* [Exercise text]:
Skip to main content

A toolkit for assigning objective taxonomic classifications to bacterial and archaeal genomes.

Project description

GTDB-Tk

version status Bioconda Downloads BioConda Install

GTDB-Tk is a software toolkit for assigning objective taxonomic classifications to bacterial and archaeal genomes based on the Genome Database Taxonomy GTDB. It is designed to work with recent advances that allow hundreds or thousands of metagenome-assembled genomes (MAGs) to be obtained directly from environmental samples. It can also be applied to isolate and single-cell genomes. The GTDB-Tk is open source and released under the GNU General Public License (Version 3).

Notifications about GTDB-Tk releases will be available through the GTDB Twitter account (https://twitter.com/ace_gtdb).

Please post questions and issues related to GTDB-Tk on the Issues section of the GitHub repository. Questions related to the GTDB should be sent to the GTDB team.

Announcements

Note (Apr 9, 2020):

  • GTDB-Tk v1.1.0 has been released (we recommend all users update to this version)
    • Bug fixes:
      • In rare cases pplacer would assign an empty taxonomy string which would raise an error.
      • (#229) Genomes using windows line carriage (\r\n) would raise an error.
      • (#227) CentOS machines would fail when using ~ in paths.
      • The bac120 symlink was pointing to the archaeal tree when using the root command.
    • Features:
      • Updated the gtdb_to_ncbi_majority_vote.py script for translating taxonomy.
      • (#195) Added the --pplacer_cpus argument to specify the number of pplacer threads when running classify and classify_wf (#195).
      • (#198) The --debug flag of align outputs aligned markers to disk before trimming.
      • (#225) An optional third column in the --batchfile will specify an override to which translation table should be used. Leave blank to automatically determine the translation table (default).
      • (#131) Users can now specify genomes which have NCBI accessions, as long as they are not GTDB-Tk representatives (a warning will be raised).
      • (#191) Added a new command ani_rep which calculates the ANI of input genomes to all GTDB representative genomes.
        • This command uses Mash in a pre-filtering step. If pre-filtering is enabled (default) then mash will need to be on the system path. To disable pre-filtering use the --no_mash flag.
      • (#230) Improved how markers are used in determining the correct domain, and gene selection for the alignment.

* [Exercise instructions]:
**A)** Can you return the GTDB-Tk description word for word, between "Skip to main" and "License (Version 3).", inclusive?
**B)** What comes next in the GTDB-Tk description? Supply the part that follows its final line.

* [Supplied records]:
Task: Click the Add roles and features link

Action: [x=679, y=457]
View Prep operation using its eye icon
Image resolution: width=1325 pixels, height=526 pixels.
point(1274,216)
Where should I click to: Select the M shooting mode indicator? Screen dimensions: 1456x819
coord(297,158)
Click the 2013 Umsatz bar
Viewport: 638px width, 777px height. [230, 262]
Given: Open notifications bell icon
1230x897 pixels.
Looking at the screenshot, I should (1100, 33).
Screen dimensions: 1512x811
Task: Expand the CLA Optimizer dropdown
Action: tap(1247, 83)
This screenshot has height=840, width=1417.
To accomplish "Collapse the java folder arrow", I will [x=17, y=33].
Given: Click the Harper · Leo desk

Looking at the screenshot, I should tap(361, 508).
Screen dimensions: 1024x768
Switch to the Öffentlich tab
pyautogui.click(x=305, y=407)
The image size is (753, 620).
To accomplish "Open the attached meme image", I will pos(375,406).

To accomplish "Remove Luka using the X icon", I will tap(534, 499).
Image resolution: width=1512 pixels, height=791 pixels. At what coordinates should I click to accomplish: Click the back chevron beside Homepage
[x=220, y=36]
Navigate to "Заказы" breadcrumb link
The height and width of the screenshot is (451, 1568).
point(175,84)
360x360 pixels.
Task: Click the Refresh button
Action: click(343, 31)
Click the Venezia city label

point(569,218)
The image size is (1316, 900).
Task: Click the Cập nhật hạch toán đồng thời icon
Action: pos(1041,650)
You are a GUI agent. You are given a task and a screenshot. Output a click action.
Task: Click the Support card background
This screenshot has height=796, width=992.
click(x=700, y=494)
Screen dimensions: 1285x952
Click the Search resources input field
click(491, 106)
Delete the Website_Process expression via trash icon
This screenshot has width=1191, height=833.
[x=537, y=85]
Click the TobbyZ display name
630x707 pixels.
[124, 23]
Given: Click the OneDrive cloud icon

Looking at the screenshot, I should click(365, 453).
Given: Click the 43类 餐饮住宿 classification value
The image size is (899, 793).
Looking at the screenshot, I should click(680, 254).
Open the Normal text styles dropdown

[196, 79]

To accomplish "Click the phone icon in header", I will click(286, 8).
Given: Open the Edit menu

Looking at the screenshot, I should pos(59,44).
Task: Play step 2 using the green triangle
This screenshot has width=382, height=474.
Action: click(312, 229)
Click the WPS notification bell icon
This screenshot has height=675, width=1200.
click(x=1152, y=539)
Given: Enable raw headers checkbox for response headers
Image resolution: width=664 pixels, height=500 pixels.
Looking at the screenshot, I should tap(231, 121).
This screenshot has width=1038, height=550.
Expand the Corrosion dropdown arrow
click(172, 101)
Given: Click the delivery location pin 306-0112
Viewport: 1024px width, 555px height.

* [Per-task answers]:
**A)**
Skip to main content

A toolkit for assigning objective taxonomic classifications to bacterial and archaeal genomes.

Project description

GTDB-Tk

version status Bioconda Downloads BioConda Install

GTDB-Tk is a software toolkit for assigning objective taxonomic classifications to bacterial and archaeal genomes based on the Genome Database Taxonomy GTDB. It is designed to work with recent advances that allow hundreds or thousands of metagenome-assembled genomes (MAGs) to be obtained directly from environmental samples. It can also be applied to isolate and single-cell genomes. The GTDB-Tk is open source and released under the GNU General Public License (Version 3).

**B)**
Note (Dec 12, 2019):

  • GTDB-Tk v1.0.2 has been released
    • Fixed an issue where FastANI threads would timeout with FastANI returned a non-zero exit code.
      • Versions affected: 1.0.0, and 1.0.1.

Note (Dec 5, 2019):

  • GTDB-Tk v1.0.0 has been released
    • Migrated to Python 3, you must be running at least Python 3.6 or later to use this version.
    • check_install now does an exhaustive check of the reference data.
    • Resolved an issue where gene calling would fail for low quality genomes (#192).
    • Improved FastANI multiprocessing performance.
    • Third party software versions are reported where possible.

Note (Nov 15, 2019):

  • GTDB-Tk v0.3.3 has been released
    • A bug has been fixed which affected classify and classify_wf when using the --batchfile argument with genome IDs that differed from the FASTA filename. This issue resulted in the assigned taxonomy being derived only from tree placement without any ANI calculations being considered. Consequently, in some cases genomes may have been classified as a new species within a genus when they should have been assigned to an existing species. If you have genomes with species assignments this bug did not impact you.
    • Progress is now displayed for: hmmalign, and pplacer.
    • Fixed an issue where the root command could not be run independently.
    • Improved MSA masking performance.

Previous announcements

Hardware requirements

  • ~100Gb of memory to run
  • ~27Gb of storage
  • ~1 hour per 1,000 genomes when using 64 CPUs

Dependencies

Python libraries

GTDB-Tk is designed for Python 3 and requires the following Python libraries:

  • dendropy >=4.1.0: Python library for phylogenetics.
  • SciPy Stack: at least the Matplotlib, NumPy, and SciPy libraries.

Dendropy will be installed as part of GTDB-Tk when installing via pip (see below). The SciPy Stack must be installed separately.

Third-party software

GTDB-Tk makes use of the following 3rd party dependencies and assumes these are on your system path:

  • Prodigal >= 2.6.2: Hyatt D, et al. 2012. Gene and translation initiation site prediction in metagenomic sequences. Bioinformatics, 28, 2223-2230.
  • HMMER >= 3.1: Eddy SR. 2011. Accelerated profile HMM searches. PLoS Comp. Biol., 7, e1002195.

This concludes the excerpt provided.